## Vorliegender Text
Keine Kritik er WHO an China

Obwohl bekannt ist, dass die chinesischen Behörden den Ausbruch des neuen Coronavirus im Dezember mehrere Wochen zu vertuschen versuchten, kam bis heute aus der WHO-Zentrale in Genf keinerlei Kritik. Seither steht die Organisation in dem Verdacht, vor Peking zu kuschen.

Für viele war es auch überraschend, wie sehr die WHO China lobte. Dabei hält man sich sonst gegenüber Mitgliedsstaaten zurück. Allerdings sehen die Kritiker auch eine Entschuldigung für die WHO: Sie sei auf die Kooperation Chinas angewiesen gewesen, um an wichtige Informationen wie die Genomsequenz des Virus zu gelangen. Zudem lässt sich einwenden, dass die WHO sich ebenso damit zurückhält, andere Länder an den Pranger zu stellen; etwa als diese – entgegen den Empfehlungen aus Genf – Reisebeschränkungen erließen.

Eine große Nähe zu China beruht auch nicht auf den Geldzuwendungen des Reiches der Mitte. Die Vereinigten Staaten standen bei den Mitgliedsbeiträgen mit über 30 Prozent mit Abstand an der Spitze, vor Großbritannien, Deutschland und Japan.

Die Krise hat Amerika in vollem Umfang erfasst

Wie auch immer. In den USA ist die Schlacht um die Schuldfrage voll entbrannt. Das Coronavirus werde wie durch ein Wunder wieder verschwinden, behauptete der amerikanische Präsident erst vor wenigen Wochen. Vielleicht schon im April, wenn es wärmer werde. Überhaupt sei die „Corona-Grippe“ vergleichbar mit der saisonalen Grippe, erklärte Donald Trump da.

(Einträge des Datensatzes)

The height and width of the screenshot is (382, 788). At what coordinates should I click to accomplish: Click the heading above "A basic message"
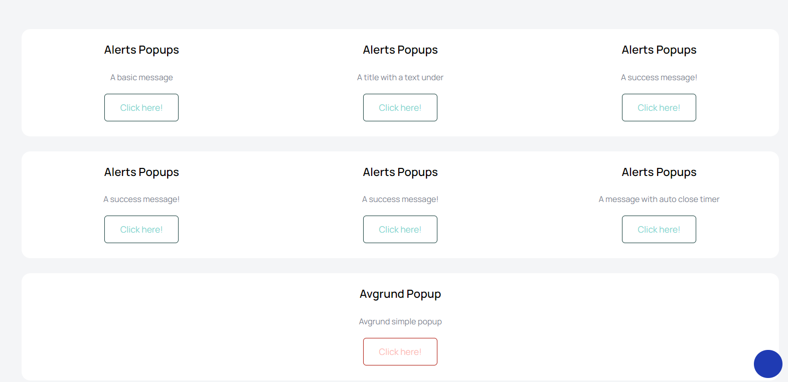click(x=141, y=50)
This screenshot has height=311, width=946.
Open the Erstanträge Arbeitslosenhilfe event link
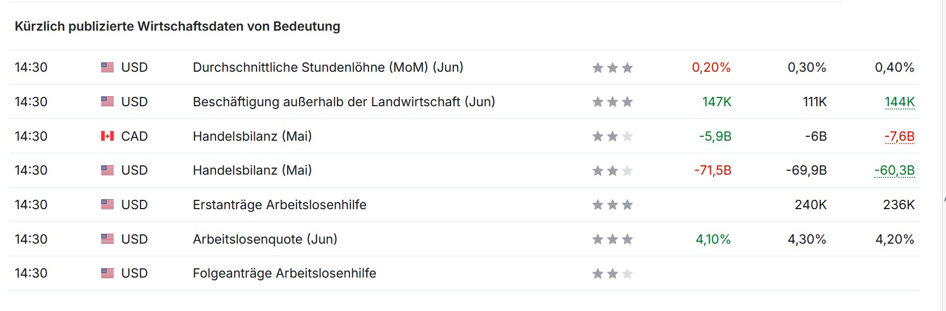(x=279, y=205)
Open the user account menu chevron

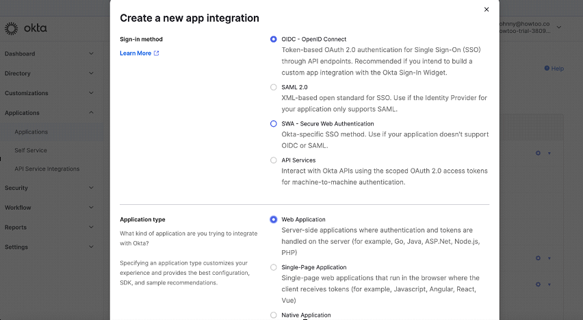click(559, 27)
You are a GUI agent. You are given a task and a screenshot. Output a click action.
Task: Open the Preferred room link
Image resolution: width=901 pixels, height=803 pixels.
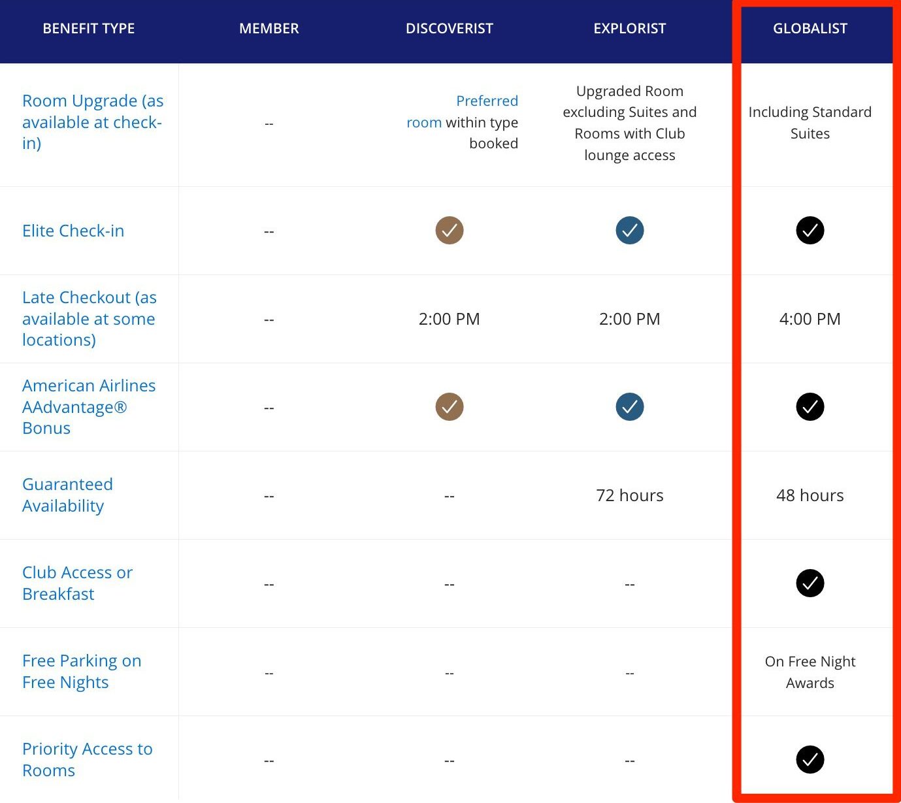click(487, 101)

## Arbeitsaufträge
1. Schreiben Sie aus dem Text über die WHO und China den Abschnitt zwischen „Für viele war“ und „Deutschland und Japan.“ einschließlich dieser beiden Stellen wortgetreu ab.
2. Führen Sie den Text über die WHO und China im Anschluss an seinen letzten Satz weiter.

## Erwartete Lösungen
1.
Für viele war es auch überraschend, wie sehr die WHO China lobte. Dabei hält man sich sonst gegenüber Mitgliedsstaaten zurück. Allerdings sehen die Kritiker auch eine Entschuldigung für die WHO: Sie sei auf die Kooperation Chinas angewiesen gewesen, um an wichtige Informationen wie die Genomsequenz des Virus zu gelangen. Zudem lässt sich einwenden, dass die WHO sich ebenso damit zurückhält, andere Länder an den Pranger zu stellen; etwa als diese – entgegen den Empfehlungen aus Genf – Reisebeschränkungen erließen.

Eine große Nähe zu China beruht auch nicht auf den Geldzuwendungen des Reiches der Mitte. Die Vereinigten Staaten standen bei den Mitgliedsbeiträgen mit über 30 Prozent mit Abstand an der Spitze, vor Großbritannien, Deutschland und Japan.

2.
Die von der WHO geschätzte Todesrate sei falsch, er habe da so eine „Ahnung“. Inzwischen hat die Krise Amerika in vollem Umfang erfasst. Kein Land der Welt hat höhere Infektions- und Todesraten als die Vereinigten Staaten. Aus Sorge um die Wirtschaftslage und seine Wiederwahl im Herbst spielte Trump das Problem zu lange herunter. Das Land habe deshalb viel schlechter reagiert als alle anderen größeren Länder, sagt etwa der Direktor des Global Health Institute der Universität Harvard.

Viele Faktoren erschweren die Eindämmung in den USA

Es gibt einige objektive Gründe, welche der letzten verbliebenen Supermacht die Eindämmung des Virus erschweren. Über 100 Millionen Amerikaner haben keine Krankenversicherung oder nur eine mit Selbstbehalten in der Höhe von Tausenden von Dollar. Sie werden nur einen Arzt aufsuchen, wenn es unausweichlich ist.

Zudem hat knapp ein Viertel der Arbeitnehmer keinen Anspruch auf Lohnfortzahlung im Krankheitsfall. Sie können es sich nicht leisten, bei schwachen Symptomen zu Hause zu bleiben. All das fördert die epidemische Ausbreitung des Coronavirus. Es ist deshalb kein Wunder, dass verbreitet Panik herrscht und die Aktienmärkte zunächst ins Bodenlose stürzten.

Trump lobte, wo es nichts zu loben gab

Nun zeigt sich wie unter einem Vergrößerungsglas, wieviel Qualität die Politik von Trump hat. Jeder kleine Fehler wird in Krisen einer solchen Dimension bestraft. Und Fehler hat Trump gemacht, viele große, wie Experten meinen. Er sei aufgetreten, als lebe er in einem Paralleluniversum, sagten Politik-Beobachter. Er lobte, wo es nichts zu loben gab. „Ich glaube, wir machen einen tollen Job“, sagte er unlängst. Wenn er sich und sein Team benoten müsste, würde er „zehn von zehn Punkten“ verteilen.

Er pries der Präsident die Leistungen seiner Administration, während die Gesundheitsbehörde CDC fehlerhafte Tests verbreitete. Als das aufflog, behauptete er, dass sei die Regierung von Barack Obama schuld. „Die Original-Tests, die, die wir geerbt haben … waren kaputt, sie waren veraltet, das waren keine guten Tests“, sagte Trump.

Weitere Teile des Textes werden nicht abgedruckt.